Both ordinary heparin and low molecular weight heparin are commonly used in clinical non-oral anticoagulant drugs, mainly used to prevent thrombosis or embolic diseases. Clinically, there is a lot of confusion between ordinary heparin and low molecular weight heparin. What is the difference between low molecular weight heparin and ordinary heparin?
Difference of source
Ordinary heparin: Heparin, also known as ordinary heparin, is a refined amino-glucan sulfate extracted from the mucous membranes of pig intestines or bovine lungs. Ordinary heparin is a mixture with a molecular weight range of 3000-3000KD, with an average molecular weight of about 15000KD.
Low molecular weight heparin: low molecular weight heparin is a general term for a class of low molecular weight heparin prepared from the depolymerization of ordinary heparin. Its pharmacodynamic and pharmacokinetic properties are different from those of ordinary heparin. The average molecular weight ranges from 3000 to 8000KD.
Difference of action
Low molecular weight heparin: low molecular weight heparin can be combined with antithrombin Ⅲ, resulting in structural changes of antithrombin Ⅲ, so as to accelerate the inhibition of factor Xa, produce strong anticoagulant effect, help to relieve and reduce coronary lumen obstruction, improve myocardial ischemia, but also has not easy to eliminate in the body, the effect of a long time. The effect of inactivation of platelet surface coagulation factor Xa was stronger than that of platelet function.

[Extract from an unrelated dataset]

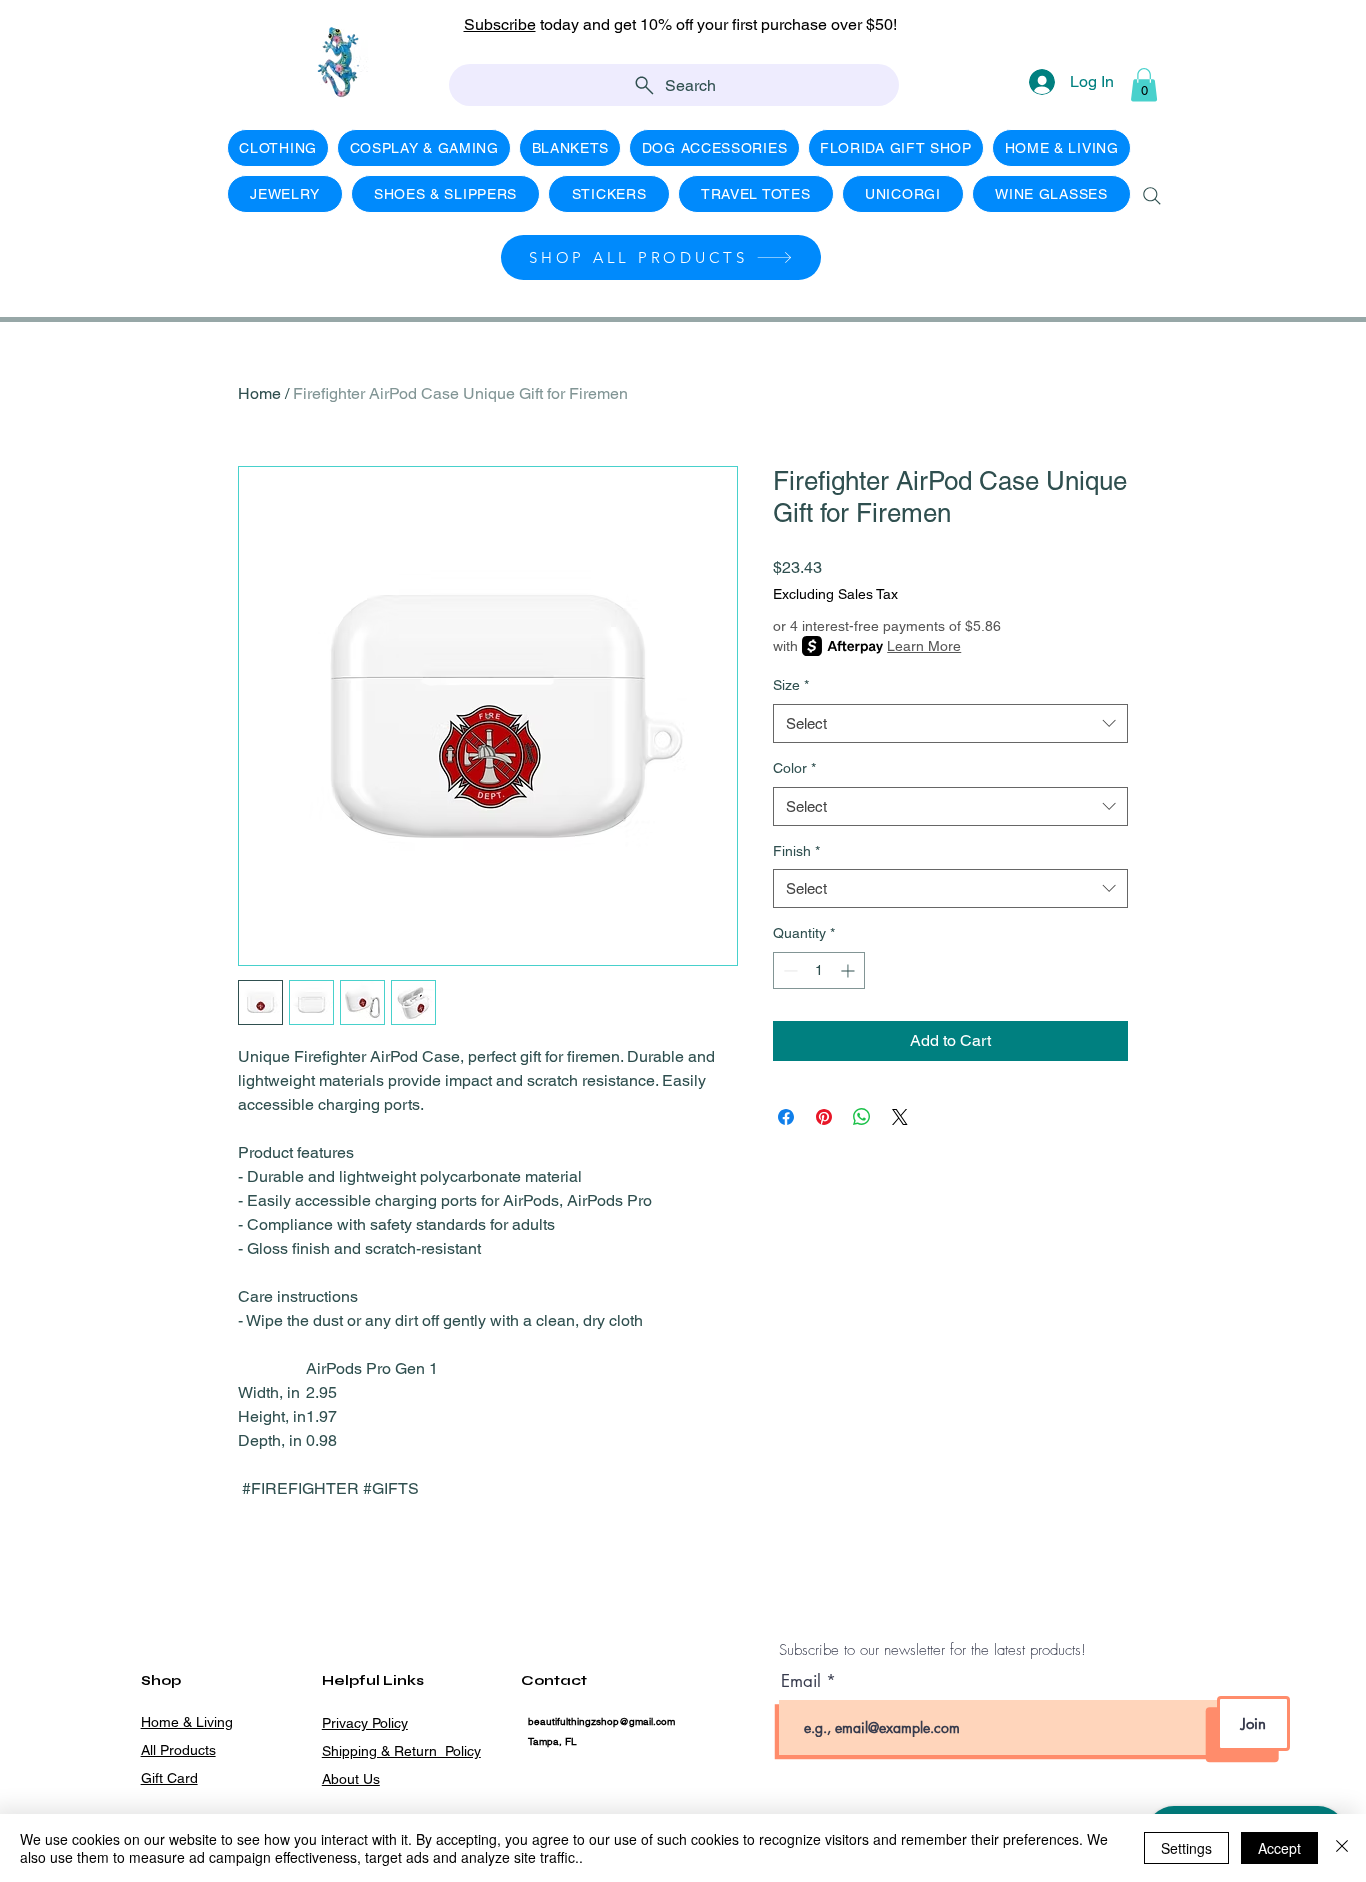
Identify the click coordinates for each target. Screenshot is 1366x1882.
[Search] (1152, 196)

Heparin: Heparin, as an anticoagulant, is a polymer formed by alternating links of two polysaccharides and has anticoagulant effects both in vivo and in vitro. Clinically, it is mainly used for thromboembolic diseases, myocardial infarction, cardiovascular surgery, cardiac catheterization, cardiopulmonary bypass, hemodialysis and so on. With the development of pharmacology and clinical medicine, the application of heparin has been expanding.